The IMF has injected $250 billion into the global economy through a new allocation of Special Drawing Rights (SDRs), an IMF reserve asset. The move, approved by the IMF’s Board of Governors on August 7, is designed to increase global liquidity by supplementing the Fund’s 186 member countries’ foreign exchange reserves.

The equivalent of nearly $100 billion of the allocation went to emerging markets and developing countries, of which low-income countries received more than $18 billion.

Low-income countries are also being helped by new IMF measures that have sharply increased the loan monies available to them. The resources—some of which will come from the planned sale of IMF gold—are expected to boost the Fund’s concessional lending to up to $17 billion through 2014, including to $8 billion over the next two years.

In addition, the IMF has announced zero interest payments through end-2011 on its concessional loans to help low-income countries cope with the global economic crisis.

Hunger at historic high

World hunger is projected to reach a historic high in 2009, with more than 1 billion people going hungry every day, according to new estimates published by the UN Food and Agriculture Organization (FAO).
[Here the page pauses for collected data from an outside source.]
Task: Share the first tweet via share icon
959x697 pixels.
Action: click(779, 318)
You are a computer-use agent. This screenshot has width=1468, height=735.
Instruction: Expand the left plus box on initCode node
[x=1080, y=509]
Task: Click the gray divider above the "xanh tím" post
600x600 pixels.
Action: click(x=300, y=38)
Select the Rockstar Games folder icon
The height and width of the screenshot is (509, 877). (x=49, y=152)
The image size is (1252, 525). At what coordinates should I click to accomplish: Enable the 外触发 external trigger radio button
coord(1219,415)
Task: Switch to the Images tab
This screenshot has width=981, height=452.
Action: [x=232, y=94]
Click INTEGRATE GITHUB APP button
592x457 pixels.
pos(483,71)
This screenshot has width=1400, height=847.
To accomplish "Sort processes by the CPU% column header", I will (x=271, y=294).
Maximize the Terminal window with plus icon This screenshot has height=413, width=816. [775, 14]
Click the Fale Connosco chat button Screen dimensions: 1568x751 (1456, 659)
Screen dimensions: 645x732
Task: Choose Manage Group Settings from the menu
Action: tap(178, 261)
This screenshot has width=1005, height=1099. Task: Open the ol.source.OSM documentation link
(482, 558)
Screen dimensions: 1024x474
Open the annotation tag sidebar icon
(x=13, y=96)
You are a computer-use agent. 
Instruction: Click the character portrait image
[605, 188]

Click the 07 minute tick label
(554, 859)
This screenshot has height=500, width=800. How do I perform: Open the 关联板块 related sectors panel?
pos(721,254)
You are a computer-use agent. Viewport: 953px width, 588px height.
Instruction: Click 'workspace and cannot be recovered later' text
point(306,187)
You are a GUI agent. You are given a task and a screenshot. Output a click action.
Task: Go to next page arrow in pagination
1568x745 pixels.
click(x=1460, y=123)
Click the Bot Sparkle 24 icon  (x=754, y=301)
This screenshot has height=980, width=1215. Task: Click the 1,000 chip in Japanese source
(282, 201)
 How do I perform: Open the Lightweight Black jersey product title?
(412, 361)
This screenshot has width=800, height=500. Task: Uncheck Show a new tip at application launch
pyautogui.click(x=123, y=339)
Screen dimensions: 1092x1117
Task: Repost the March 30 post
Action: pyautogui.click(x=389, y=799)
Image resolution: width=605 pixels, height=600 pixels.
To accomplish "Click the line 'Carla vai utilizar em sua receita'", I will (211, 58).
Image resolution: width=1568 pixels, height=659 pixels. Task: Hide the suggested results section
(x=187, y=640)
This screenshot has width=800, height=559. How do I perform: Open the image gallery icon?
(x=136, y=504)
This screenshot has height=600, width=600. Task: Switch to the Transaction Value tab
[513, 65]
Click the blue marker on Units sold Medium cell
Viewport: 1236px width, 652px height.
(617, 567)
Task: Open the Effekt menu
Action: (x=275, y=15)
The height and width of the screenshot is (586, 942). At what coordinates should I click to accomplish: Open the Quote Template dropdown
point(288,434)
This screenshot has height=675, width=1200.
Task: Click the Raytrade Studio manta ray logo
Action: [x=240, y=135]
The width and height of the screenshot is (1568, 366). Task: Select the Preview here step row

The increased hunger is a consequence of the world economic crisis and higher food prices, which has resulted in lower incomes and higher unemployment, the United Nations agency said. This year, the number of hungry people will grow by about 11 percent, the FAO projects.

In Asia and the Pacific, an estimated 642 million people are suffering from chronic hunger; in sub-Saharan Africa, 265 million; in Latin America and the Caribbean, 53 million; in the Near East and North Africa, 42 million; and in developed countries, 15 million.

Gadgets and gigawatts

By 2010, there will be over 3.5 billion mobile phone subscribers, 1 billion personal computers, and 2 billion televisions in use around the world, says a study by the International Energy Agency. Gadgets and Gigawatts finds that the benefits these devices bring are going not only to people in wealthier nations, but also to the developing world. In Africa, for example, one in nine people now has a mobile phone.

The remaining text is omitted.